Ele passa, atualmente, pela nova configuração do lugar das Forças Armadas na vida brasileira. Ou seja, o jogo consiste a terminar o período de pactos e de democracia aparente da Nova República por meio da transferência do poder político real para as Forças Armadas. Mais importante do que as eleições presidenciais, o verdadeiro deslocamento do poder já terá ocorrido e ele não passa pelos clássicos atores políticos.

Hoje, inexiste agenda importante de governo que não passe pelas Forças Armadas. Greve de caminhoneiros, decomposição do governo carioca, fragilização do governo por casos de corrupção. Em todos esses casos, as Forças Armadas são convocadas ou ouvidas.

Em um governo que aparelhou todo o corpo gerencial do Estado, os únicos grupos intocados foram as armas e o corpo diplomático.

Um governo pateticamente desprovido de base social esconde sua impotência apelando sistematicamente à sombra dos fuzis. Isso explica porque, nos últimos tempos, o comandante das Forças Armadas, general Villas Bôas, age como um verdadeiro candidato a presidente, inundando o espaço público com pretensas análises sobre a crise brasileira, sobre os medos atávicos a respeito de segurança e seus desafios.
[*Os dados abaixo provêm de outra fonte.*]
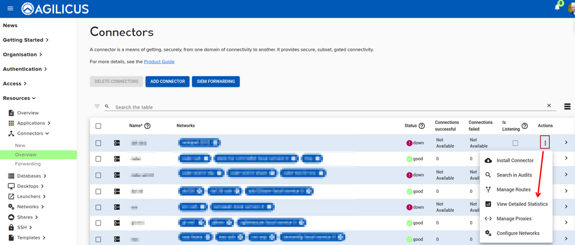Open first row's three-dot actions menu
575x245 pixels.
point(545,143)
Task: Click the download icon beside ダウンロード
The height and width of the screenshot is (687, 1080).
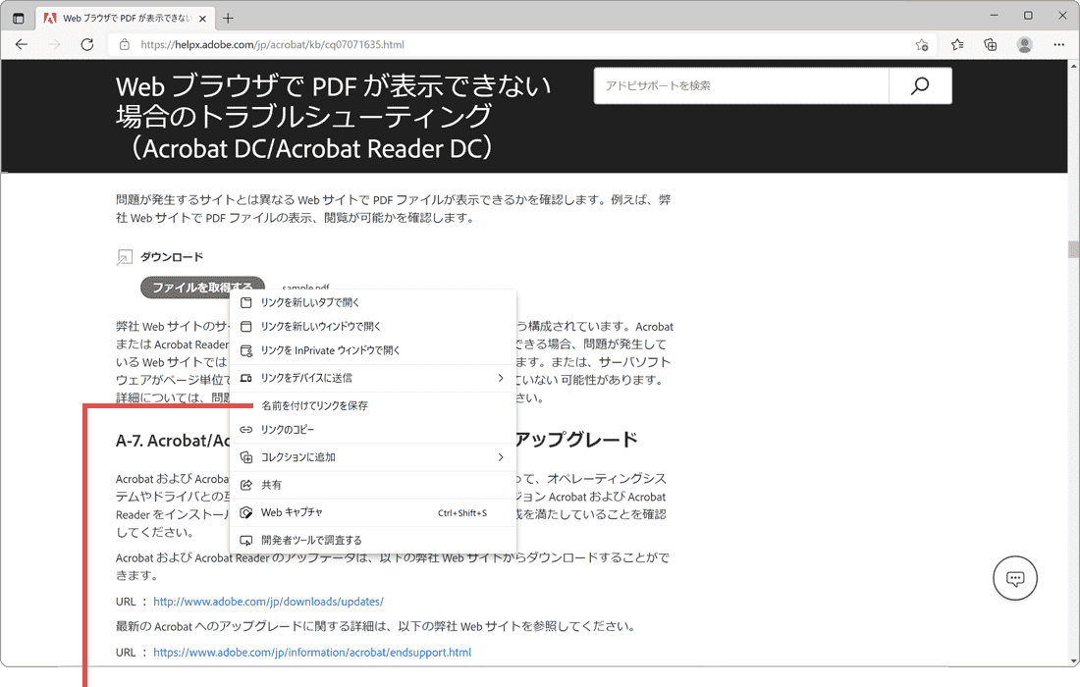Action: pyautogui.click(x=125, y=255)
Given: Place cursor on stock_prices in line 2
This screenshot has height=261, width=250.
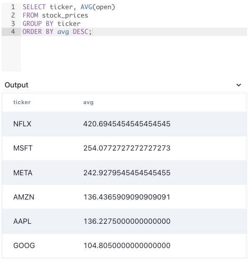Looking at the screenshot, I should click(x=65, y=15).
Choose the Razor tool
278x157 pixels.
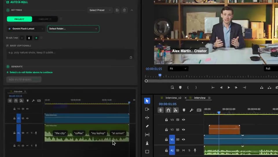click(x=147, y=126)
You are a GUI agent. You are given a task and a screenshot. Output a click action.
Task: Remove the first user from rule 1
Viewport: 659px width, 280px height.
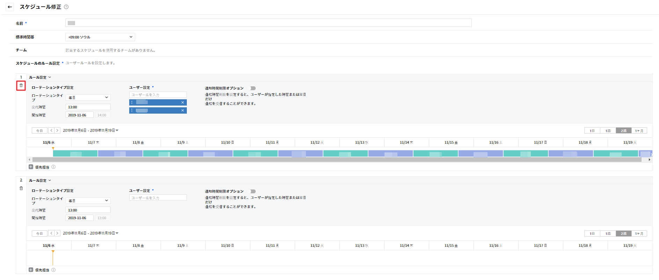pyautogui.click(x=182, y=102)
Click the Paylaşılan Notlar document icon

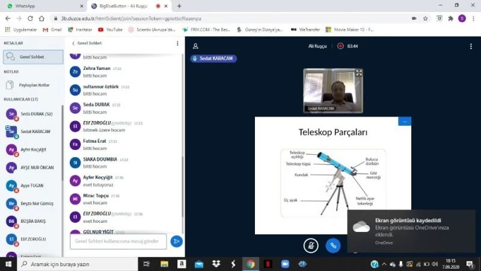[11, 85]
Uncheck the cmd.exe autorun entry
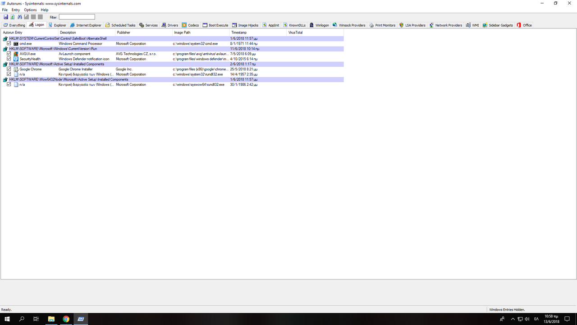This screenshot has width=577, height=325. point(9,43)
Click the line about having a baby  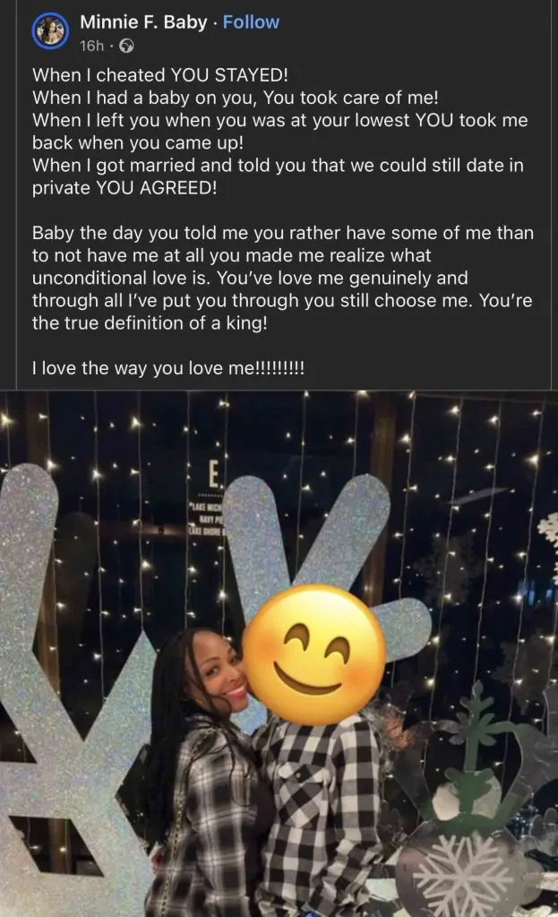click(236, 98)
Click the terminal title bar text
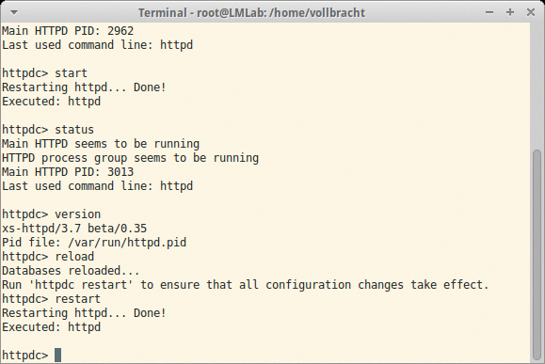The image size is (545, 364). [x=251, y=13]
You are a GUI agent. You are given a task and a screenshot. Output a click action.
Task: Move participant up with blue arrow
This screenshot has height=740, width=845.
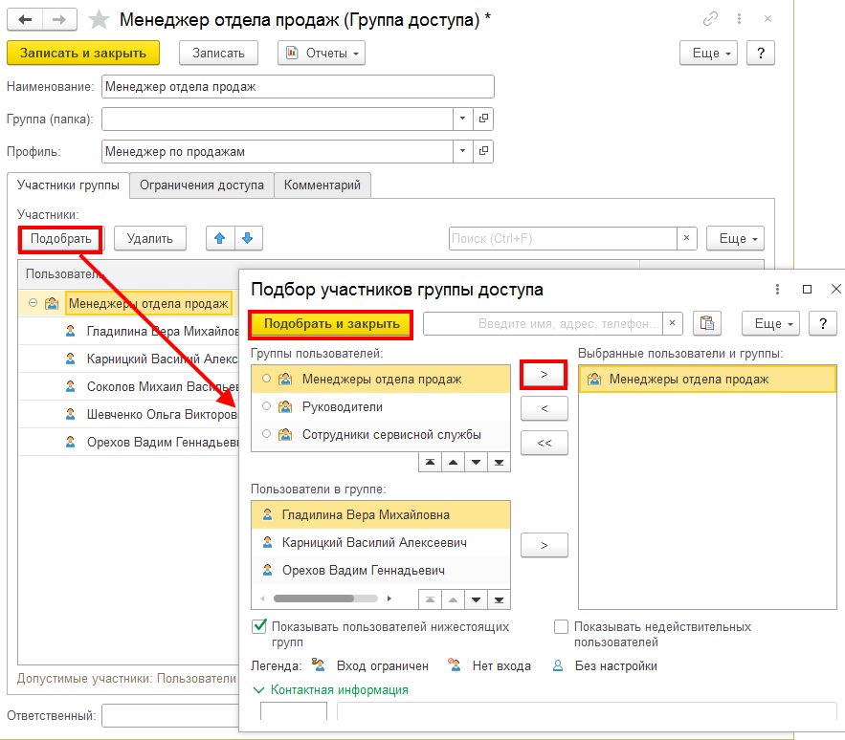click(220, 238)
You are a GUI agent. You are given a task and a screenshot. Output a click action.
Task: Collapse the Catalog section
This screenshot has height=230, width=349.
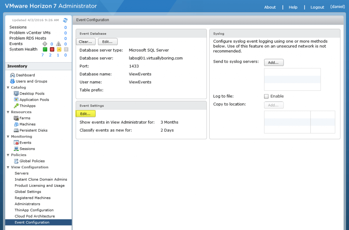[8, 87]
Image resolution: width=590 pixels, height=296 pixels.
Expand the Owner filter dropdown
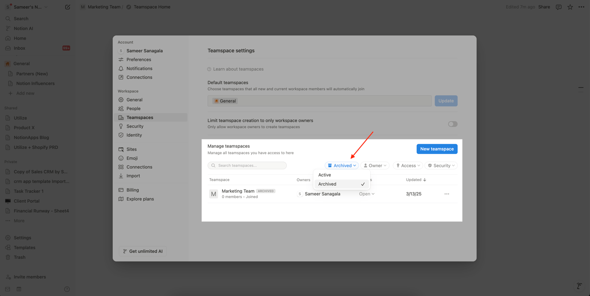tap(374, 166)
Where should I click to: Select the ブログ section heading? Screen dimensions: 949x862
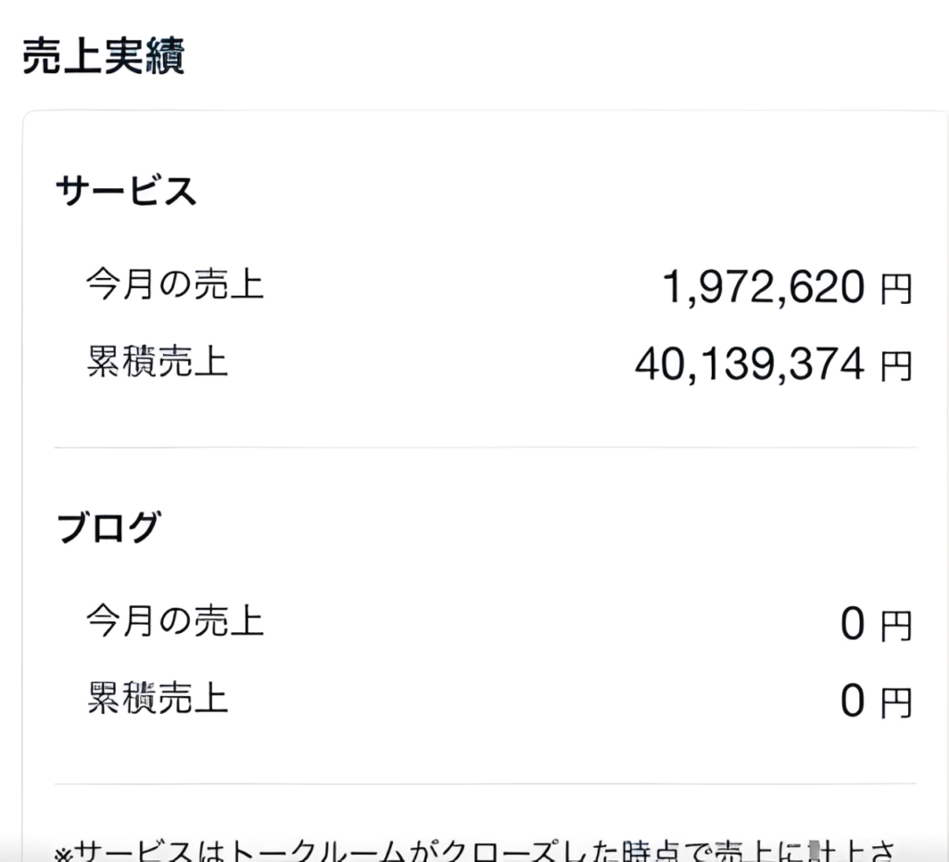pyautogui.click(x=108, y=526)
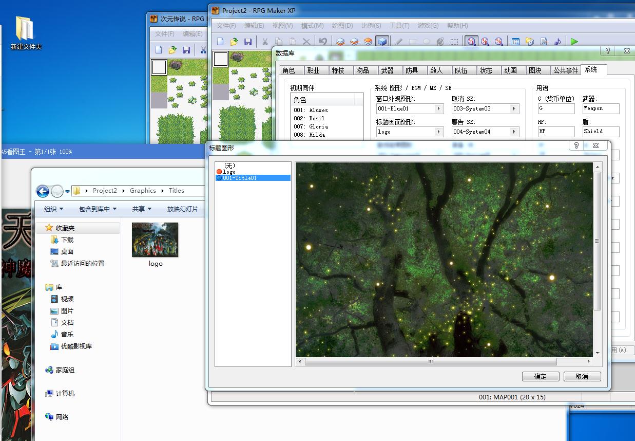Viewport: 635px width, 441px height.
Task: Open the Script Editor icon
Action: point(544,42)
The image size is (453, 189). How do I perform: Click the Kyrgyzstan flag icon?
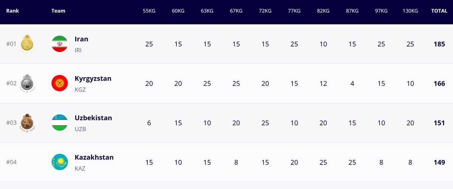[60, 83]
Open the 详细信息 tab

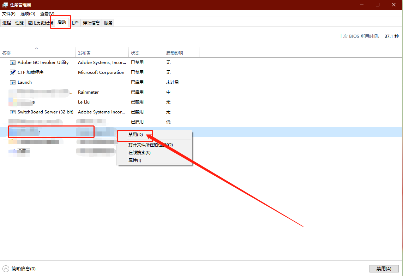(91, 23)
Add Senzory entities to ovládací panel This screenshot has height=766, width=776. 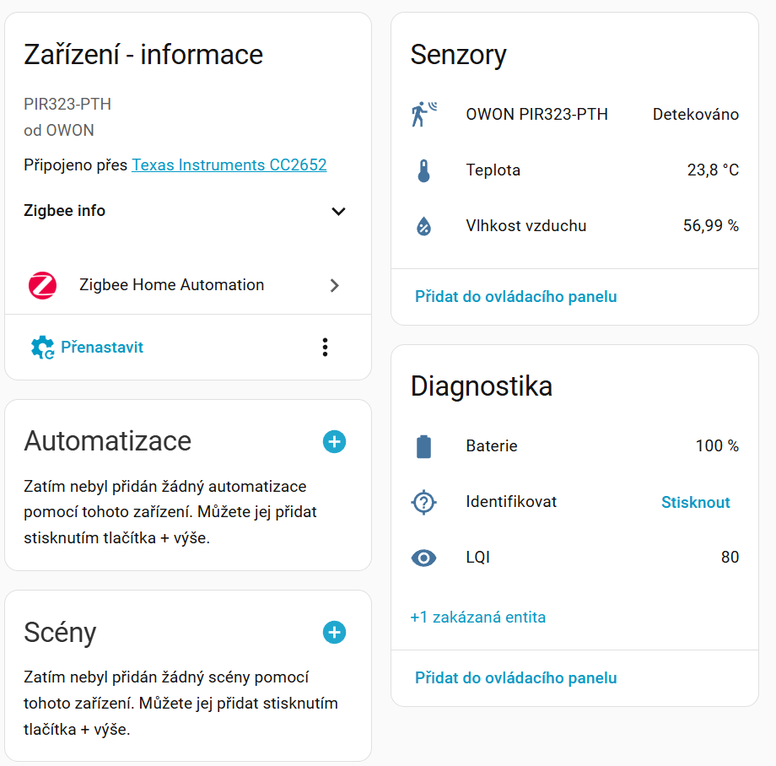coord(515,296)
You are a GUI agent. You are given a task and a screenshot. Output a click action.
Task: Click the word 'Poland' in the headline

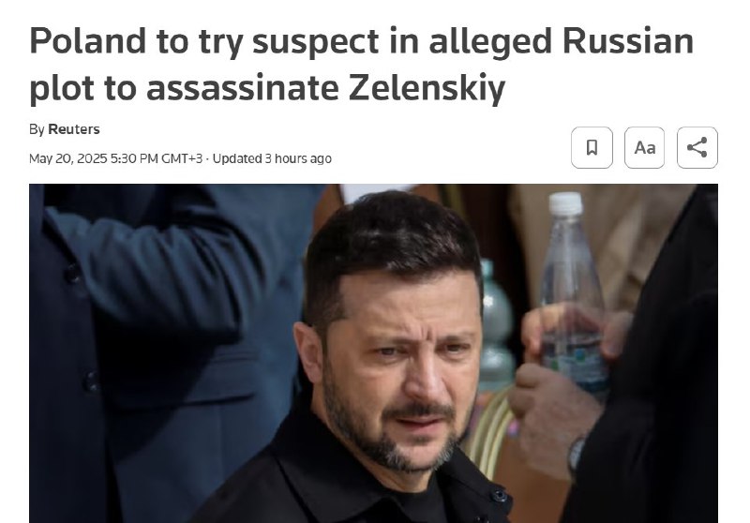click(x=87, y=41)
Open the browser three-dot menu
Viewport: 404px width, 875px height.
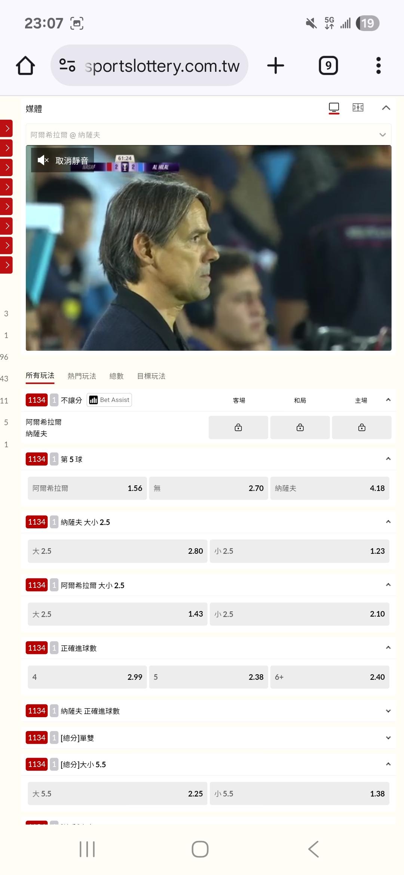378,65
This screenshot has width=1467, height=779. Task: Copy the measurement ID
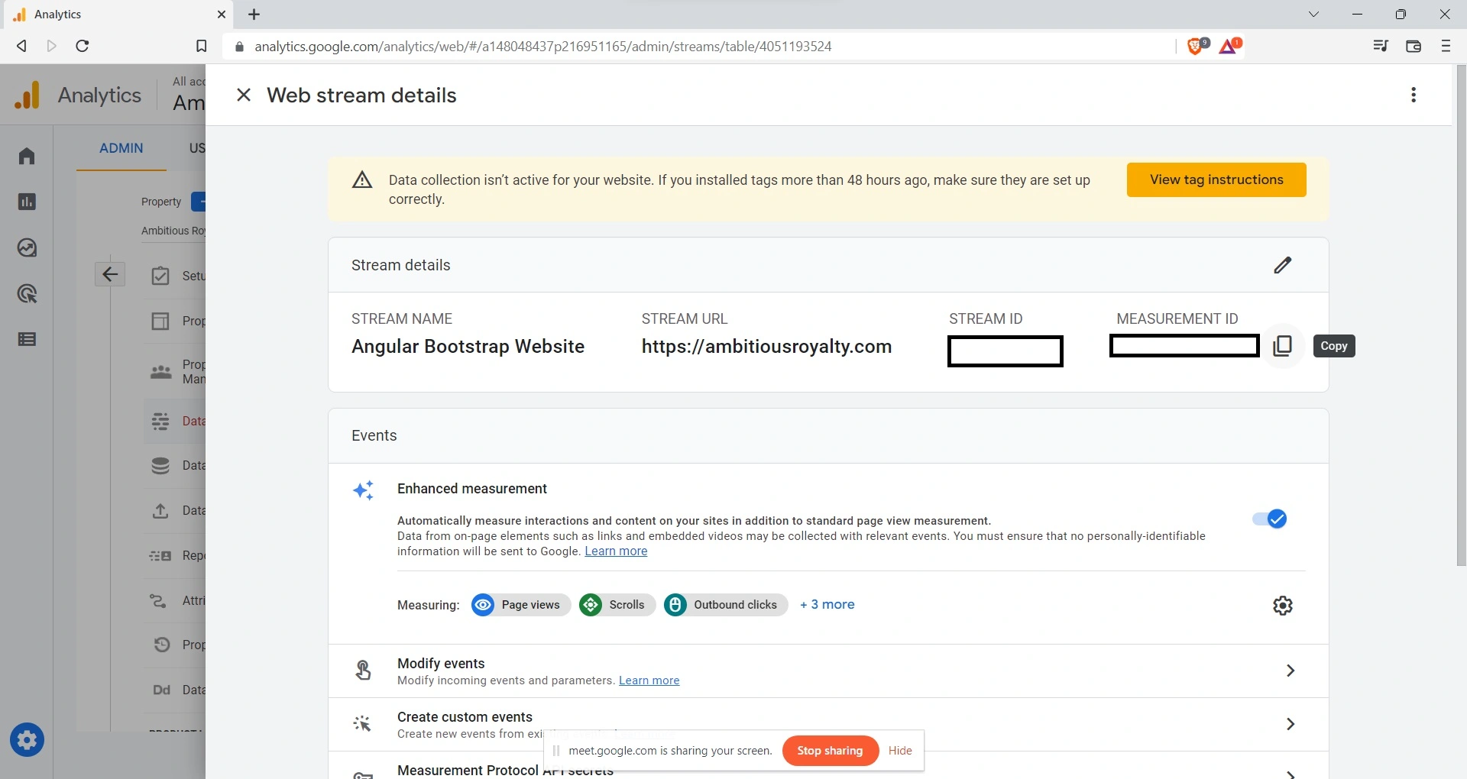(1282, 346)
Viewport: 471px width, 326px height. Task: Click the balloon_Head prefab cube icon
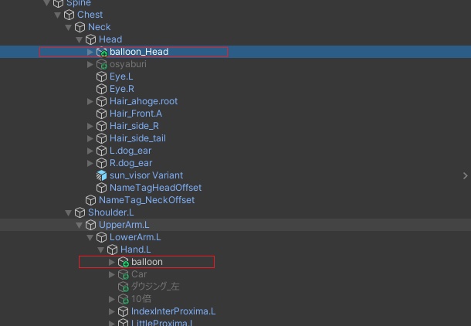click(101, 52)
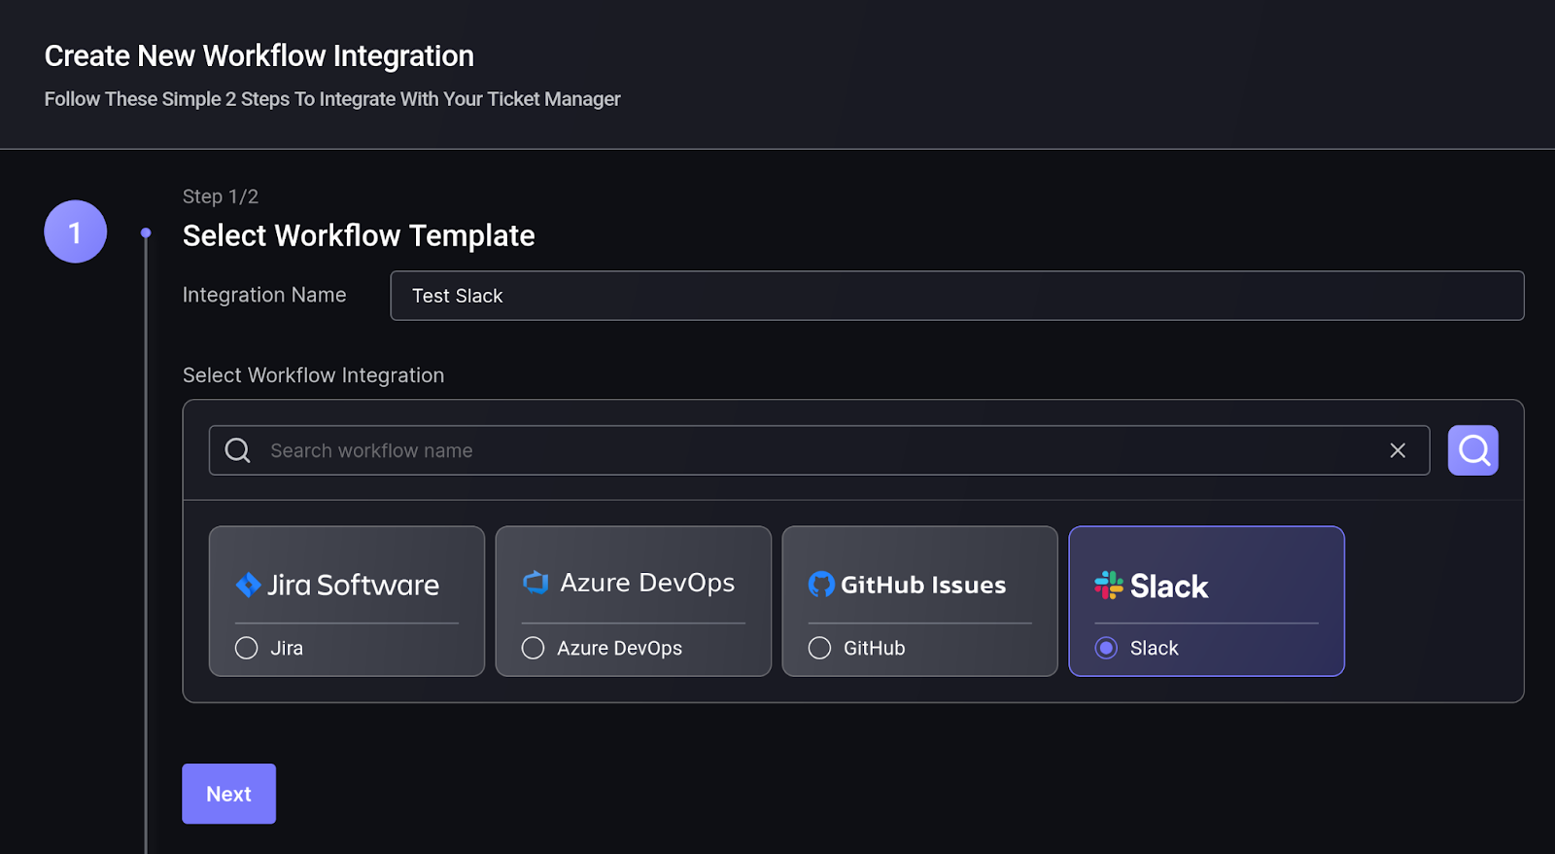Image resolution: width=1555 pixels, height=854 pixels.
Task: Click the Azure DevOps logo icon
Action: pos(536,583)
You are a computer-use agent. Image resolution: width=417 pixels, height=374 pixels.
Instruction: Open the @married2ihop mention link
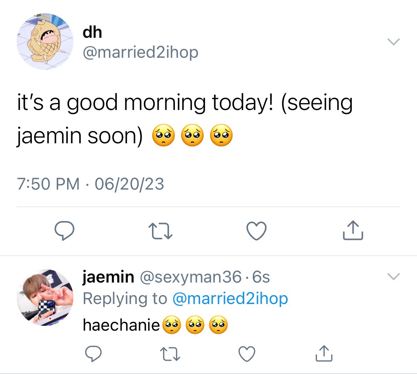pos(230,298)
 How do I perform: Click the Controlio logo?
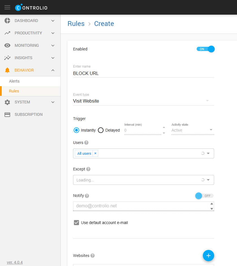point(31,8)
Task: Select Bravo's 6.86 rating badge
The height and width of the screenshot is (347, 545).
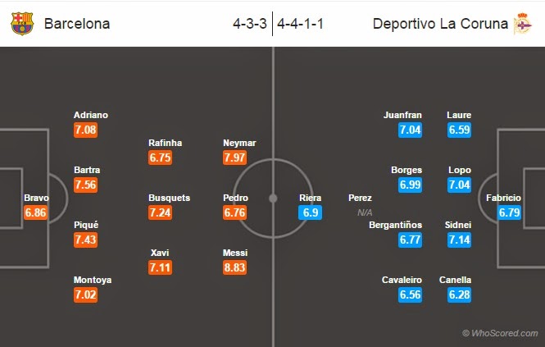Action: coord(35,212)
No entanto, seria importante lembrar que, em uma democracia, quem tem as mãos no fuzil cala a boca. Nenhum oficial fala em democracia porque falar, quando você tem o monopólio das armas, equivale a quebrar o espaço de fala livre.

Pois é claro que o monopólio das armas não é um atributo político, mas é o que quebra simplesmente a existência do político. Daí vem a sabedoria da democracia: tirar a palavra de quem tem as armas.

Isso tudo desapareceu do Brasil. Temos agora, em nosso país, um chefe de Forças Armadas que recebe candidatos a presidente da República, tira fotos com candidatos e diz que, a partir de agora, todos os candidatos serão “ouvidos”.

Mesmo que escutar fardado um candidato nunca foi exatamente “escutar”.

Além disso, somos, ao contrário, obrigados a escutar até mesmo professores degradados de filosofia dizendo que as Forças Armadas na política respondem pelo desejo de “redenção moral” do Brasil.

De fato, o Brasil é um país singular. Aqui, adoradores de torturadores, de estupradores e ocultadores de cadáveres passam por redentores morais.

Redenção moral feita por aqueles que corromperam o Estado, que alimentaram regiamente as empreiteiras que sempre corromperam o Estado e por presidentes que comandavam assassinatos contra opositores.

Como vemos, uma bela moralidade e que diz muito, na verdade, a respeito da moralidade de seus enunciadores.

Tudo isso demonstra que o verdadeiro projeto consiste em transformar a República brasileira em um Estado tutelado pelas Forças Armadas.

Essa seria uma saída muito menos onerosa que um golpe militar clássico. O Brasil sempre foi capaz de criar situações aparentemente contraditórias e funcionar sob contradições.

Criamos uma ditadura que continha ilhas nas quais se podia comprar livros de Marx e ouvir música de protesto.

Agora, criaremos uma democracia de farsa assumida na qual o verdadeiro poder não estará nem no Poder Executivo, nem no Legislativo, nem no Judiciário.

O lado cômico dessa história é que estamos, neste momento, todos discutindo eleições da qual a grande maioria da população já desertou. Com Lula preso, o “candidato” mais popular são os votos brancos e nulos.

No entanto, o destino do poder em nossa sociedade está a ser decidido em outra esfera, de um forma que nada tem a ver sequer com noções elementares de democracia formal.